Saved data entries:
=-=-=-=-=

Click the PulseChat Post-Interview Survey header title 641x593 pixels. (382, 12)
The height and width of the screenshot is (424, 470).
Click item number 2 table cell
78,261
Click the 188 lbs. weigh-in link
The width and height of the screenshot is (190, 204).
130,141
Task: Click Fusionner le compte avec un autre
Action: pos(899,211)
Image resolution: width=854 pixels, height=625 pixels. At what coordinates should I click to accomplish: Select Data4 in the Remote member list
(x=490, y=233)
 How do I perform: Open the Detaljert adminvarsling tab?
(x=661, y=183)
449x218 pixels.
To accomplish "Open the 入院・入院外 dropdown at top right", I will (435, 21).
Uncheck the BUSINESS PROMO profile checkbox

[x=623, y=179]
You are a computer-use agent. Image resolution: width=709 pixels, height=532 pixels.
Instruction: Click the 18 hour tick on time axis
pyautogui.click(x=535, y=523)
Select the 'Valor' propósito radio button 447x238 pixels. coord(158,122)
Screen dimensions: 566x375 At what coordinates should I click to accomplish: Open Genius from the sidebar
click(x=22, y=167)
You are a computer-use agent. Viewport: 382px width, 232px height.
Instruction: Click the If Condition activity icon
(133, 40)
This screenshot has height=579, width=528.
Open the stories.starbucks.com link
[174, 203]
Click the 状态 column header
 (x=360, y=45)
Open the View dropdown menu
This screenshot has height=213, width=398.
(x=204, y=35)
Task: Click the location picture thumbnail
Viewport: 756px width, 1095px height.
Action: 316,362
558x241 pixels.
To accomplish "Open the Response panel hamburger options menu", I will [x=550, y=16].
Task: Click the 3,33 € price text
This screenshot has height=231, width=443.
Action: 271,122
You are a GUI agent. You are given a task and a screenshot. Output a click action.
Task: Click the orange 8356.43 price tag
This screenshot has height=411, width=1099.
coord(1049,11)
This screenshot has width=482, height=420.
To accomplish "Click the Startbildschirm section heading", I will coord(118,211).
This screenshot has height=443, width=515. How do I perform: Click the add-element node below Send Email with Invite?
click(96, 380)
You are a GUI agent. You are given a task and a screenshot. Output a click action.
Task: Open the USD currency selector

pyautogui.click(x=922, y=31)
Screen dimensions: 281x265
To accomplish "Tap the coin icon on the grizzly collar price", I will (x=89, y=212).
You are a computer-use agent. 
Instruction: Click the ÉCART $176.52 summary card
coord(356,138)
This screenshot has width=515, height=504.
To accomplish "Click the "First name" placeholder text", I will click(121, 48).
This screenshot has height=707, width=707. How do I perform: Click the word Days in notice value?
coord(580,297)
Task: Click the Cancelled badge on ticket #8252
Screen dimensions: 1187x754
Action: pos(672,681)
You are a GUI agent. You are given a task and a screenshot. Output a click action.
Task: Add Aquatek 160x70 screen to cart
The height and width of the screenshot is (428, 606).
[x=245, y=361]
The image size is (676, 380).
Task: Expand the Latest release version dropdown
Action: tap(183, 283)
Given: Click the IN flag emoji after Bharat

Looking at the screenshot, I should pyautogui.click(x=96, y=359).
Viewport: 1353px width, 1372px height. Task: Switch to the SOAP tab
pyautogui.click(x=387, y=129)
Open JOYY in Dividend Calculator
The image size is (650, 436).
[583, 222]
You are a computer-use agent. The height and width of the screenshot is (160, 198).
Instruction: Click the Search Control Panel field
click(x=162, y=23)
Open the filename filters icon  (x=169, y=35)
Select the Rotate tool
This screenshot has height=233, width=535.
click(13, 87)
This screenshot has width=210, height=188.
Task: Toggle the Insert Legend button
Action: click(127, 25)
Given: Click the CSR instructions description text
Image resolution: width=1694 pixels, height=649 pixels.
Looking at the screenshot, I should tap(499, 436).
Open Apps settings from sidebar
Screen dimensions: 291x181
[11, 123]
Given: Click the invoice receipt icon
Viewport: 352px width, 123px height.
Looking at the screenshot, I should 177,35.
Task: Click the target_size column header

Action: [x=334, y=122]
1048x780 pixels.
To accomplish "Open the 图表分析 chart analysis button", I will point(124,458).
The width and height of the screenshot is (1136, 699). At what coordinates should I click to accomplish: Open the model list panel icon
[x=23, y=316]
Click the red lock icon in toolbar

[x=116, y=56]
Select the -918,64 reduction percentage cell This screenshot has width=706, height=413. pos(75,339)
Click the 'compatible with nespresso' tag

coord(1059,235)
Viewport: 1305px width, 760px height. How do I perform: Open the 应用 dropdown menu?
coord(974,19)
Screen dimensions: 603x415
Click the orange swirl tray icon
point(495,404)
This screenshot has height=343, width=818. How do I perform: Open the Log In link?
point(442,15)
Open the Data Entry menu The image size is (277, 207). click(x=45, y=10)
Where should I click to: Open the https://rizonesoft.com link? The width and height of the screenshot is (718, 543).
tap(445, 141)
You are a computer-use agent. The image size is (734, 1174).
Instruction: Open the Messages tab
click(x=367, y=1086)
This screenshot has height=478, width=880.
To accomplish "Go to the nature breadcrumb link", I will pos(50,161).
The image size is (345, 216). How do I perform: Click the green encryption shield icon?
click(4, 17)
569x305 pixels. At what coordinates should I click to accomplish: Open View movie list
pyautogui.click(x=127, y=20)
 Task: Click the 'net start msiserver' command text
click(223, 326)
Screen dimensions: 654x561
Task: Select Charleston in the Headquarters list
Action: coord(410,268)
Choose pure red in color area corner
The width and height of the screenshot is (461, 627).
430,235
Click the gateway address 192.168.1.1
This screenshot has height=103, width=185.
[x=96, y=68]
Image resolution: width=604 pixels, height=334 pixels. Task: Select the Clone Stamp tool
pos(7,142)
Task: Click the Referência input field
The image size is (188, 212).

=-=-=-=-=

EXERCISE GOAL.
Take the entries above and copy them exactly from the first line through the line with "Click the 188 lbs. weigh-in link"; leave out every line after it.

FINAL ANSWER.
Click the PulseChat Post-Interview Survey header title 641x593 pixels. (382, 12)
The height and width of the screenshot is (424, 470).
Click item number 2 table cell
78,261
Click the 188 lbs. weigh-in link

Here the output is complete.